On 17 July 2016, Romania became the twenty-second Member State of CERN, 25 years after the first cooperation agreement with the country was signed. “CERN and Romania already have a long history of strong collaboration”, says Emmanuel Tsesmelis, head of Relations with Associate Members and Non-Member States. “We very much look forward to strengthening this collaboration as Romania becomes CERN’s twenty-second Member State, which promises the development of mutual interests in scientific research, related technologies and education,” he affirms.
Romania's scientific community at CERN has grown over the years and currently numbers around a hundred visiting scientists involved in the LHC experiments ALICE, ATLAS and LHCb as well as NA62, n_TOF, ISOLDE and the Worldwide LHC Computing Grid. Some of these physicists share their thoughts about this new stage for their community.
“I am very proud and honored to be a member of the Romanian team in this very exciting moment when we become a Member State,” comments Valentina Tudorache, a member of the ATLAS collaboration from the National Institute for Physics and Nuclear Engineering (IFIN-HH) in Bucharest. “I strongly believe that as a new Member State we will have the opportunity to contribute even more to CERN’s mission particularly at this important time of the year while many analyses are under way so that we can publish LHC Run 2 results,” she concludes.
“With Romania being a CERN Member State, we really hope that this will create the necessary conditions to enhance the synergies, with real benefits on both sides,” declares Mihai Petrovici, head of the Hadron Physics department at IFIN-HH and leader of one of the Romanian teams within ALICE. “The Romanian scientific community has the chance to become more coherent, competitive and visible within the various research activities carried out at CERN. Having access to all CERN facilities on an equal footing with other Member States will have a significant impact on the efficiency and motivation of many researchers and young talented students planning to join this field of research in Romania,” he remarks.
“From the very beginning, we have received a huge amount of support from the CERN administration and we have been greatly encouraged by our colleagues,” says Calin Alexa of IFIN-HH’s Particle Physics department, who is also Romania’s National Contact Physicist in ATLAS and head of his institute’s ATLAS group. What it will change is that the Romanian groups at CERN will benefit from greater stability, increased confidence and a formal support structure.

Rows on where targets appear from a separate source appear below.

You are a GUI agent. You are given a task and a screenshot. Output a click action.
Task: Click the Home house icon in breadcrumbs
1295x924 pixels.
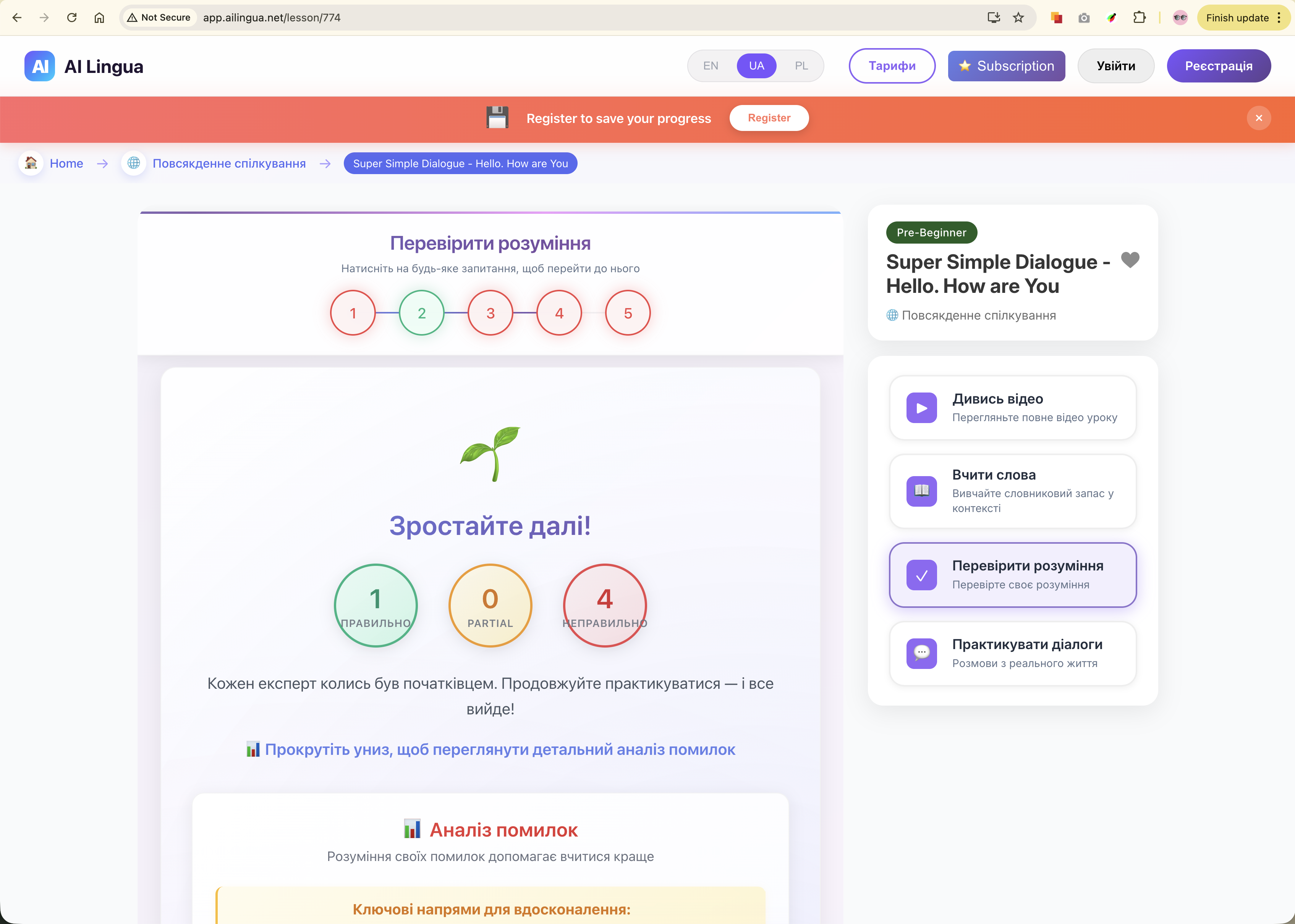(x=31, y=163)
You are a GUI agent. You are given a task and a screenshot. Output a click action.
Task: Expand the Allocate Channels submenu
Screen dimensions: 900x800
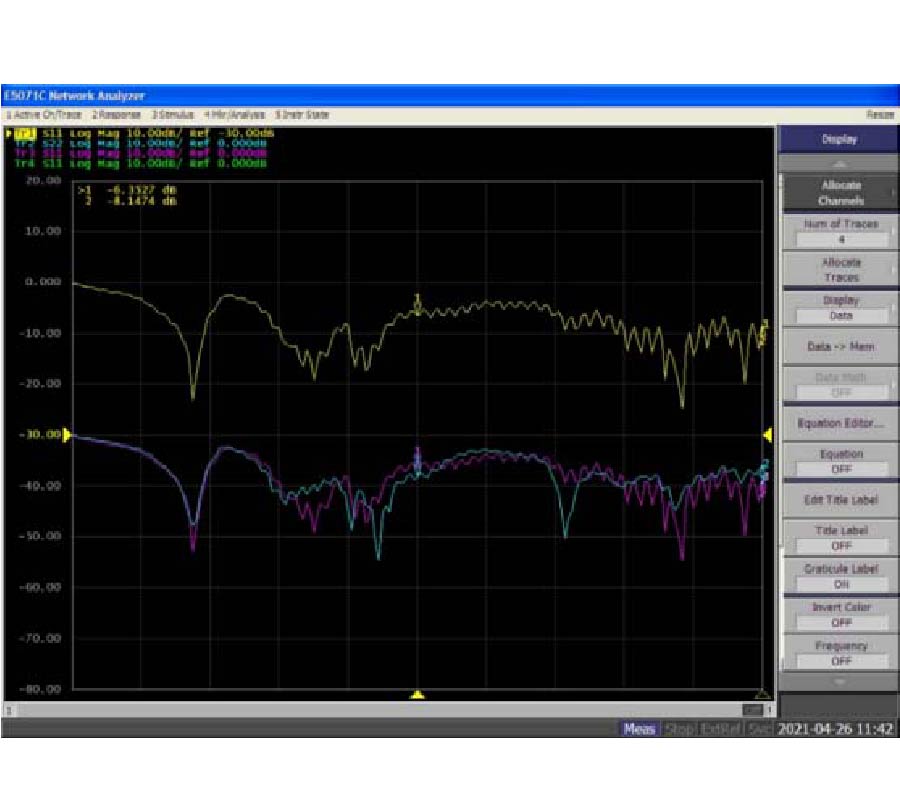pyautogui.click(x=840, y=193)
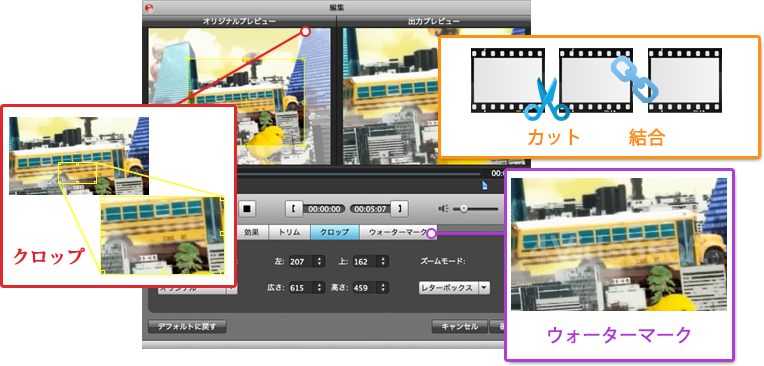Adjust the 左 value stepper arrows
Viewport: 764px width, 366px height.
pyautogui.click(x=320, y=262)
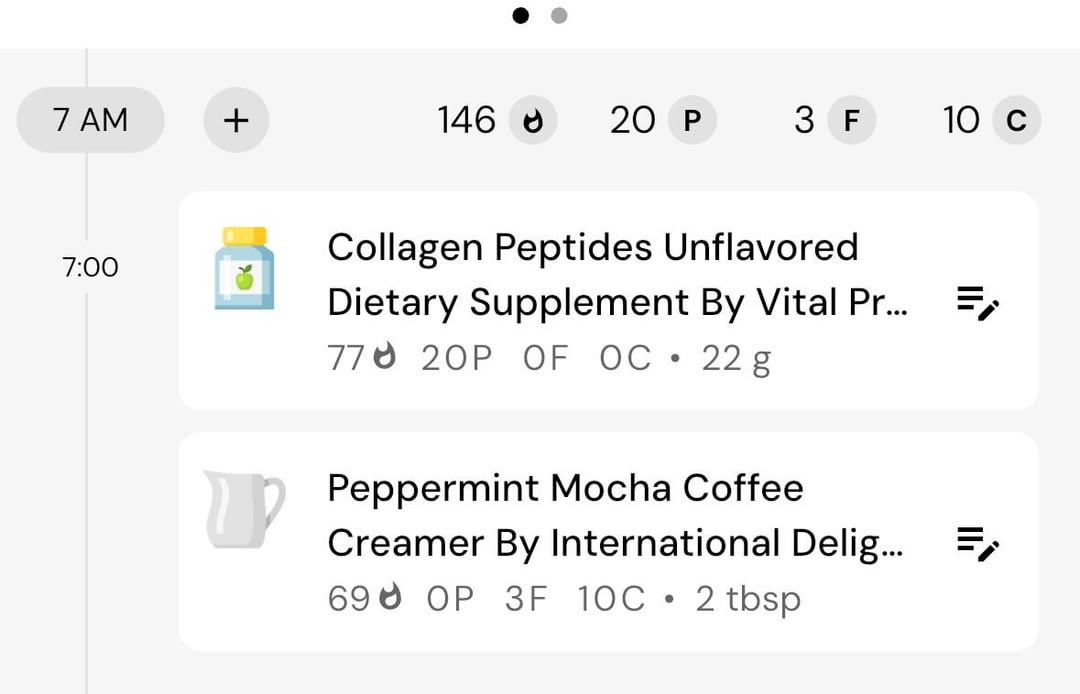Tap the 146 total calories value

pos(466,120)
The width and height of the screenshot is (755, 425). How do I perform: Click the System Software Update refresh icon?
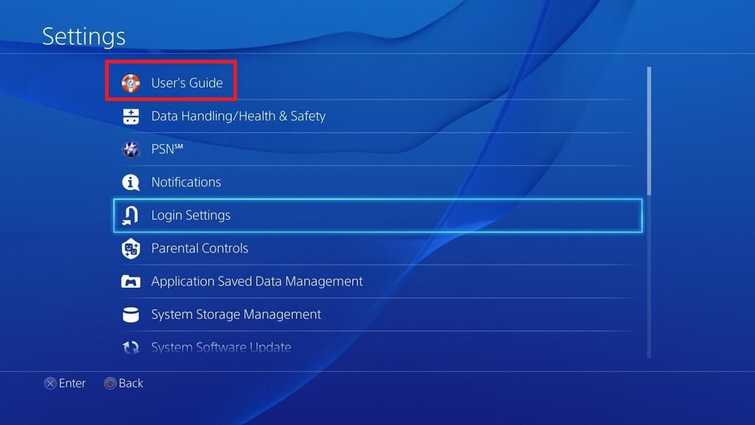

This stability is of a primary importance, especially for the funding agencies.”
“The status of Romania as a Member State of CERN will have a major impact, especially for students, who will now have the opportunity to be much more involved in CERN experiments from a younger age thanks to the fellowship or summer student programmes,” states Ana Elena Dumitriu, a PhD student in the ATLAS collaboration and member of the Department of Elementary Particle Physics at IFIN-HH.
“I don't see this as reaching a final destination, but rather as an important milestone in a long journey that we started many years ago,” affirms Andrei Gheata, a member of CERN’s EP-SFT group. “Romanian researchers, computer scientists, engineers and technicians have been participating in many CERN projects for quite some time, and I have witnessed a constant increase in this participation during the last 15 years,” he continues. “I am confident that this will bring about many opportunities that will benefit both Romanian research and industry, while also contributing to CERN's mission to push the limits of knowledge and technology,” he concludes.